Wednesday....
"The Body Remembers" - Amy Oestreicher 2015 |
Hey everyone - I'd love to introduce to you my very first guest blogger, Jacki Christopher! Today, Jacki's writing about a very powerful topic and I am honored to be able to post it here.
Making Sense of the Sublime
By Jacki Christopher
“I write about the
power of trying, because I want to be okay with failing. I write about
generosity because I battle selfishness. I write about joy because I know
sorrow. I write about faith because I almost lost mine, and I know what it is
to be broken and in need of redemption. I write about gratitude because I am
thankful—for all of it.” —Kristin Armstrong
I wrote my way through eating disorder recovery, through
love, through heartbreak, through childhood pain, father issues, frustration,
uncertainty, fear and loneliness. I wrote to try to make sense of a life that
felt like it made no sense. And writing is good for that. It is a firm shoulder
to lean upon and a forgiving ear upon which we heap the confessions and the
complaints, the cries for mercy and the charge that this life is simply not
fair.
We write to get through It. We write to get better, to make
sense of suffering, to come out the other side, to reconnect with our lost
selves. I have written for all of these reasons. It has been cathartic,
therapeutic, healing and revealing.
amyoes.com |
As Neil Gaiman said in his famous commencement speech, Make Good Art, “Life is sometimes hard.
Things go wrong, in life and in love and in business and in friendship and in
health and in all other ways that life can go wrong. And when things get tough,
this is what you should do. Make good art.”
The impulse to make art out of pain is a good one. And
actually it isn’t always an impulse, certainly not the first one. Sometimes the
stronger pull is toward a bottle of wine or another destructive relationship to
really put the icing on the cake of your last breakup. Sometimes we don’t want
to work it out, we want to check out. But the more we reach for art (rather
than fill-in-the-vice), the more available it is as a sharpened tool for
tackling the wreckage when things fall apart.
amyoes.com |
And in the process, something unexpected happens. The
practice of scrawling out the emotional vomit sets us up for something else. It
cracks us open to notice, to become present, to feel what we genuinely feel. And
as we become attuned to noticing and reflecting upon the things in life that
are so painfully wrong, we reap a side benefit: the acuity to perceive when
things are so wonderfully right.
I have, for the past several months, been writing for a
different kind of therapy; I have been writing to make sense of the sublime. It
is a quest to parse serendipity, to figure out why the cosmos moved in my favor
when it completely didn’t have to, to puzzle out beauty and delight and joy.

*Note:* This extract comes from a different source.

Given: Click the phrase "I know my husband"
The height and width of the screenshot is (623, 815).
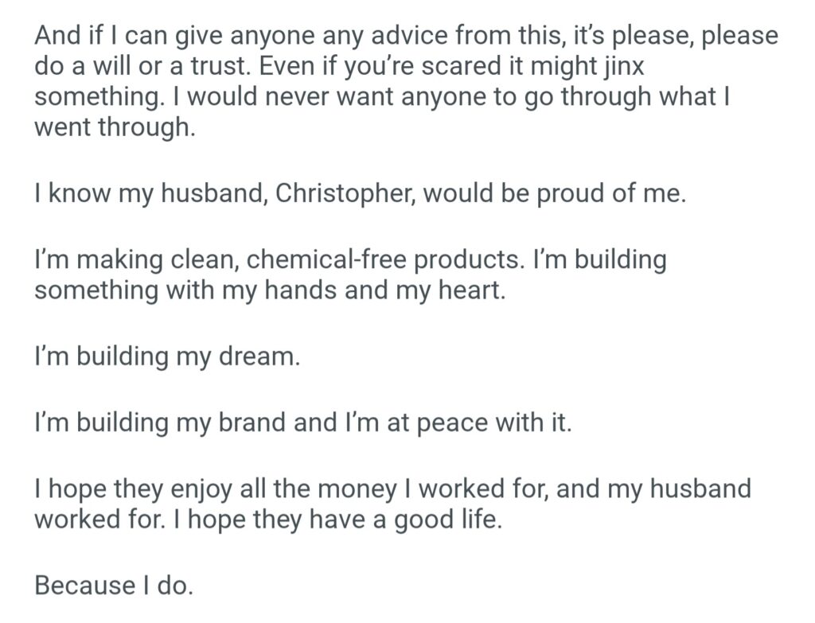Looking at the screenshot, I should [150, 195].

The writing goes beyond connecting me to myself; it connects me to something
bigger and greater and more wonderful as I try to figure out not why things
fell apart, but why they came together.
We get to use art for this too. We get to use it to gaze
upon what is good, to relive our finest moments, to hold on to grace and
gratitude. After trying to make sense of loss, I’m now trying to make sense of
gain, to conceptualize abundance in my life, to get comfortable with wonderful.
amyoes.com |
After art saves our lives, it sweetens our lives. Or it
allows us to stop and reflect upon why our lives are so sweet. And I love this.
I started writing my current work for just this reason; to galvanize a
philosophy that good things happen in this life, and they even happen to me. I write
to remember that this is the kind of world I live in.
So I would riff a little on Gaiman’s quote and say, Life is
sometimes wonderful. Things go well, in life and in love and in business and in
friendship and in health and in all other ways that life can go well. And when
things are delightful, this is what you should do. Make good art.
amyoes.com |
We can do more than write ourselves out of bad, though many
of us start there. We can write ourselves straight into good.
Jacki Christopher is a
copywriter with Coquí Content Marketing. She is passionate about Hugh Grant movies,
sport bikes, British slang, chopped salads, the empowerment of women, economic
development and scrap paper. When she’s not writing, and even sometimes when
she is, she is tasting and enjoying a new wine or trying out a recipe.
amyoes.com |
Thanks Jacki - I think that's a question we can ask ourselves each and every day - It's one thing to get ourselves out of the bad...but how can we write, create and propel ourselves straight into good?